--- START ---

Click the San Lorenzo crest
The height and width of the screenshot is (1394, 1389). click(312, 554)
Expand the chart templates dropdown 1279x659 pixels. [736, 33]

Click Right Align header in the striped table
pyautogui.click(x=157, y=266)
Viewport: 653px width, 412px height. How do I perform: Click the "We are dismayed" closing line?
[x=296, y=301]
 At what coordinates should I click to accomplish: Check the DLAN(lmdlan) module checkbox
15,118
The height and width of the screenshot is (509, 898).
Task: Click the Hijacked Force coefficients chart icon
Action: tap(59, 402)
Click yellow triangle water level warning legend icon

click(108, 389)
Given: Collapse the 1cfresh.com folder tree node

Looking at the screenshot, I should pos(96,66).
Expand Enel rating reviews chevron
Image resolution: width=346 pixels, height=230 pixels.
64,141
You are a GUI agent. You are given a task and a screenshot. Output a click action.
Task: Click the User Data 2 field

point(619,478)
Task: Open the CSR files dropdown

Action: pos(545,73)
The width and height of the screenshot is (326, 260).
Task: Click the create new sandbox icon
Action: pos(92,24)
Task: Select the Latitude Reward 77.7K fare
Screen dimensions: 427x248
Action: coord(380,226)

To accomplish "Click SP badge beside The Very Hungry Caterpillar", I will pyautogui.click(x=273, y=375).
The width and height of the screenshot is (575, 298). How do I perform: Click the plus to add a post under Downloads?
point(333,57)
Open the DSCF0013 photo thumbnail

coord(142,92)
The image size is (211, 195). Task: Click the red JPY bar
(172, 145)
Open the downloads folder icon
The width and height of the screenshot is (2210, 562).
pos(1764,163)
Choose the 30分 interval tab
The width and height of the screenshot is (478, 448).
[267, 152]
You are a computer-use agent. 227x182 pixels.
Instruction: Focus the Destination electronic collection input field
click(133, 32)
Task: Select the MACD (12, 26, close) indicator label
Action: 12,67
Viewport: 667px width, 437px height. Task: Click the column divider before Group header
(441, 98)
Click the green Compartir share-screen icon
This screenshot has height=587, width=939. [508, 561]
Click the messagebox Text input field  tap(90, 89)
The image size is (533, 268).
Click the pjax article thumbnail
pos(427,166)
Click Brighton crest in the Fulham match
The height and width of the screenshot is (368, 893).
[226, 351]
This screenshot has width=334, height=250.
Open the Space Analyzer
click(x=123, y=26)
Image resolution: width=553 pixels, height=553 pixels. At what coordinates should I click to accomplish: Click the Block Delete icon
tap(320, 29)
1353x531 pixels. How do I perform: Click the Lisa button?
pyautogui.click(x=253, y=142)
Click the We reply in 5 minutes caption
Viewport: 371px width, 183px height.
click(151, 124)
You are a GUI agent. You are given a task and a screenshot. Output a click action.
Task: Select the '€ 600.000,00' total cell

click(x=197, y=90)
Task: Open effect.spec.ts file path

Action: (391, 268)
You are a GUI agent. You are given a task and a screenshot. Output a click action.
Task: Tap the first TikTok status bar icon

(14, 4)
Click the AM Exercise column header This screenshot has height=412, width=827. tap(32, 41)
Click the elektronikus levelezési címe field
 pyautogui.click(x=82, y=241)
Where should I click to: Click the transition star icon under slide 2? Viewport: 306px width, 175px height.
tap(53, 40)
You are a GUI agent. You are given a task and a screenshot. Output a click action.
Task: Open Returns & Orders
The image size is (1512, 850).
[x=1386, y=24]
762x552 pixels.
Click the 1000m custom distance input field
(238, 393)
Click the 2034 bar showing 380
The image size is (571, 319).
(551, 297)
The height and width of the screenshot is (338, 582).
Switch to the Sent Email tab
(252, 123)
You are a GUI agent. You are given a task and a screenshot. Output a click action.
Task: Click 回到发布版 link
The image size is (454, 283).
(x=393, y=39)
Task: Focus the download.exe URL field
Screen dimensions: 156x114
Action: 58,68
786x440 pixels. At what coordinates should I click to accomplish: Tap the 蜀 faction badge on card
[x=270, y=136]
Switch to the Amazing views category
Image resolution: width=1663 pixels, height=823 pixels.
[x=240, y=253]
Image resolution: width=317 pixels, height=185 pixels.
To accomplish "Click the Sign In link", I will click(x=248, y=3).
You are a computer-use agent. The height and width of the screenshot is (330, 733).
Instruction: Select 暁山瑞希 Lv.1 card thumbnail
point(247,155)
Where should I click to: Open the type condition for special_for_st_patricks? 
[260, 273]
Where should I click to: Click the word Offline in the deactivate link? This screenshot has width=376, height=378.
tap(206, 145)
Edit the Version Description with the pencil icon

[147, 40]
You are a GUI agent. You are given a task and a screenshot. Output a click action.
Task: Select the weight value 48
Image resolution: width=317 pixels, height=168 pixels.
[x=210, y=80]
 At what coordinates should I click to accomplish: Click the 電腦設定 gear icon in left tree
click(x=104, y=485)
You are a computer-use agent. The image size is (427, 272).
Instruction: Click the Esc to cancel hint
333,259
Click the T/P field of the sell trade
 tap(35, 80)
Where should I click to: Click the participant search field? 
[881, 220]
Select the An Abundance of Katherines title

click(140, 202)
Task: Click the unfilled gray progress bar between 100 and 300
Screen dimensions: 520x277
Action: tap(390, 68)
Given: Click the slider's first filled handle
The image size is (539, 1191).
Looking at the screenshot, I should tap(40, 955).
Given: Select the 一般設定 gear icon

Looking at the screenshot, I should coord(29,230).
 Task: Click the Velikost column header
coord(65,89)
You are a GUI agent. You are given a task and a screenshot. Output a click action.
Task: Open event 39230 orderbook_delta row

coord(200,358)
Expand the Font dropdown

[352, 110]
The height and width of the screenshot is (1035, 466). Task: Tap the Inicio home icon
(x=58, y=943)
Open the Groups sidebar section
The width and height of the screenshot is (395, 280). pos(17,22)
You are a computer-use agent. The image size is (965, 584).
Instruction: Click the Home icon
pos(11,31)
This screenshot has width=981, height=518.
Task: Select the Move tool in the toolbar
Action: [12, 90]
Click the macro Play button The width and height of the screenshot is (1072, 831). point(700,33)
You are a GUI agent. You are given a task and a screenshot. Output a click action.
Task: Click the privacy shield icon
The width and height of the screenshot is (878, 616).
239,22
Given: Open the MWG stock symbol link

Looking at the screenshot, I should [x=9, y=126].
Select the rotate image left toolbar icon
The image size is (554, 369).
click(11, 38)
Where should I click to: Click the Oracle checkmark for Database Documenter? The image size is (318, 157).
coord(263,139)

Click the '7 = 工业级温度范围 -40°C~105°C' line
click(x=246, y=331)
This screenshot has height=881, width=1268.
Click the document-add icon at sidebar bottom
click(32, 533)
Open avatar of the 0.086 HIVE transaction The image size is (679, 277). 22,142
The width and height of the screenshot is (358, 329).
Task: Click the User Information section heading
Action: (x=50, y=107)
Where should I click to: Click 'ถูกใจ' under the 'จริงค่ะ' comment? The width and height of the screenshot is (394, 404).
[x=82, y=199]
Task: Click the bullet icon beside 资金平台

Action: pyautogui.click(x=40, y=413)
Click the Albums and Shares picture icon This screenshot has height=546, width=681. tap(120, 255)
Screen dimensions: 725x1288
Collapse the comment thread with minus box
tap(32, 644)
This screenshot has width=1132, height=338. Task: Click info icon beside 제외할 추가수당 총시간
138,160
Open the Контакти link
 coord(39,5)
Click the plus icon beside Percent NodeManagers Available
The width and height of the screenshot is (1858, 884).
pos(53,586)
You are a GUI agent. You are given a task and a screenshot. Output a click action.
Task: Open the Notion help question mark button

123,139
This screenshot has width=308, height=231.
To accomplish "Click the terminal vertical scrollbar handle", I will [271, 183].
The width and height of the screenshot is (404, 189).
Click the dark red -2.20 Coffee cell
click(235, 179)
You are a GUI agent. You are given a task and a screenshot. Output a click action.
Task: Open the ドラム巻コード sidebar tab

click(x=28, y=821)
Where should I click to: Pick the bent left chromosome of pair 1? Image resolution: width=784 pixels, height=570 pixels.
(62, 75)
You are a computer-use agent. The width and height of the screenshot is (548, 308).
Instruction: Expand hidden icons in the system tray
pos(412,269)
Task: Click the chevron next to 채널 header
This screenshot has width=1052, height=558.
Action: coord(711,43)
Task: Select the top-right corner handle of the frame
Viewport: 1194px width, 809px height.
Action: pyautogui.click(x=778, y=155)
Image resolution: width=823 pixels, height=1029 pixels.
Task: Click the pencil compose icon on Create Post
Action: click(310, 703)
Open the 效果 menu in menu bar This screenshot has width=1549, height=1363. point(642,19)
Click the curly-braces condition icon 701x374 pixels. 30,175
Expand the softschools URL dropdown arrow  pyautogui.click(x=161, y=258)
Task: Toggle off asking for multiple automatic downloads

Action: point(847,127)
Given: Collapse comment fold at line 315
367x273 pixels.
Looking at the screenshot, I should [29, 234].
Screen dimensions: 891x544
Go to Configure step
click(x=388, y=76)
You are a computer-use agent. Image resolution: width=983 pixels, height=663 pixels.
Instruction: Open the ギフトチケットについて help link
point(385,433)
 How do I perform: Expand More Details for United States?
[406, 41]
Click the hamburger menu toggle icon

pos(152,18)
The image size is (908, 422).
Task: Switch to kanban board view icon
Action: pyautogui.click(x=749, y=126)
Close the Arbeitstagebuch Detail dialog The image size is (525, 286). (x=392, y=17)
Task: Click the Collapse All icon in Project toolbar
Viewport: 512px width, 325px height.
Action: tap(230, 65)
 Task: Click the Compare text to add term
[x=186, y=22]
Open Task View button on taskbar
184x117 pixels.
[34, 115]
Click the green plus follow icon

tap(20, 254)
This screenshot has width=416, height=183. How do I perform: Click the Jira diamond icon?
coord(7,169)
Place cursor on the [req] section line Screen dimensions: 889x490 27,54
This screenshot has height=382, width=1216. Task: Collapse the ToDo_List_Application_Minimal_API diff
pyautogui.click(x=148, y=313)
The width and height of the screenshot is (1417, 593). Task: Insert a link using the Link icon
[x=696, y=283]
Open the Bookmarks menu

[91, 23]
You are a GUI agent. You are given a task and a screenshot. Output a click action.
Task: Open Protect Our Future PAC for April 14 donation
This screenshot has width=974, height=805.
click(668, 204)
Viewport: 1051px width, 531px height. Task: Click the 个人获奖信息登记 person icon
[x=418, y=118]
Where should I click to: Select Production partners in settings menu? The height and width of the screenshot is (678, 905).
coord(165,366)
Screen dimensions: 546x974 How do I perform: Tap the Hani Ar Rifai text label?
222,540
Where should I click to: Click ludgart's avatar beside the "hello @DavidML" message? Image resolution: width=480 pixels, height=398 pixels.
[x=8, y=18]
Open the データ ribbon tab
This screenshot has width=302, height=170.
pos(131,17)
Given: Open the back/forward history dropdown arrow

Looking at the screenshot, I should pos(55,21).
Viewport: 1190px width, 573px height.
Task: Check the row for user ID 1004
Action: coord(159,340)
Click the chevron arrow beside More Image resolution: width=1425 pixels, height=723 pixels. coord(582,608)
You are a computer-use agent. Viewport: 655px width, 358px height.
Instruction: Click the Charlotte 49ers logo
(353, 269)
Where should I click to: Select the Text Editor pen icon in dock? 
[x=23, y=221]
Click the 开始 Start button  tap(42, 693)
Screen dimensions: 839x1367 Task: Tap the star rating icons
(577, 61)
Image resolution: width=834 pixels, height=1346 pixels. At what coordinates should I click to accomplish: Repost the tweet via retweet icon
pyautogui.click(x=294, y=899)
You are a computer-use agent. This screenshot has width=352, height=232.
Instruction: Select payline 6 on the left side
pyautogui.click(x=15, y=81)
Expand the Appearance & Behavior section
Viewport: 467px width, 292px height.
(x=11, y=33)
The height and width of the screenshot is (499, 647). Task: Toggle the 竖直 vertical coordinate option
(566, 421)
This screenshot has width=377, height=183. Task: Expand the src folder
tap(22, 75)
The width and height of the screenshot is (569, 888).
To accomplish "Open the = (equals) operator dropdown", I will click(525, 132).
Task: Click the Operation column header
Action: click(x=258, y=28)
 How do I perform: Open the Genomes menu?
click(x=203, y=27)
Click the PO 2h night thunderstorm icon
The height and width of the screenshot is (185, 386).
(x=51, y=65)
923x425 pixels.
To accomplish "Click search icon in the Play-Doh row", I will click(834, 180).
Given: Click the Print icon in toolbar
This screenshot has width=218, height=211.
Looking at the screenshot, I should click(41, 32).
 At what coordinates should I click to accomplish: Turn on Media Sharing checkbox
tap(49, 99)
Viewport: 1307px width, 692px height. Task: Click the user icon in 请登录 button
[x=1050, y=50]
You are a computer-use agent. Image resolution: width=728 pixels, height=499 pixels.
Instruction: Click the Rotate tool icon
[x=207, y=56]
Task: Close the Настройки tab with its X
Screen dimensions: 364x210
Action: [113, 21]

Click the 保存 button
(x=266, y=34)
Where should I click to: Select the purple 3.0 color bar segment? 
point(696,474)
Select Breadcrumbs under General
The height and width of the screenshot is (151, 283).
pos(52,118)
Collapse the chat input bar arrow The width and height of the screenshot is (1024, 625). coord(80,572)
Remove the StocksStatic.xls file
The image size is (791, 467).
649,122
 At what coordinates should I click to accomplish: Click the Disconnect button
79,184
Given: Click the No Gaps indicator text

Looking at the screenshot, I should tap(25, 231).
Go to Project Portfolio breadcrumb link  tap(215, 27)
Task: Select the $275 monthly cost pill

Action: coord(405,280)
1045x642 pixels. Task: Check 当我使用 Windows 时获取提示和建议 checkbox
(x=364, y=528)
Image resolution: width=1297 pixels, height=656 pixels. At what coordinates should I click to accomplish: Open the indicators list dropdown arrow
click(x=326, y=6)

--- END ---

What the exercise asks:
State how many lines of the entries above include the word "Play", offering no text other than the number.

Exercise solution:
2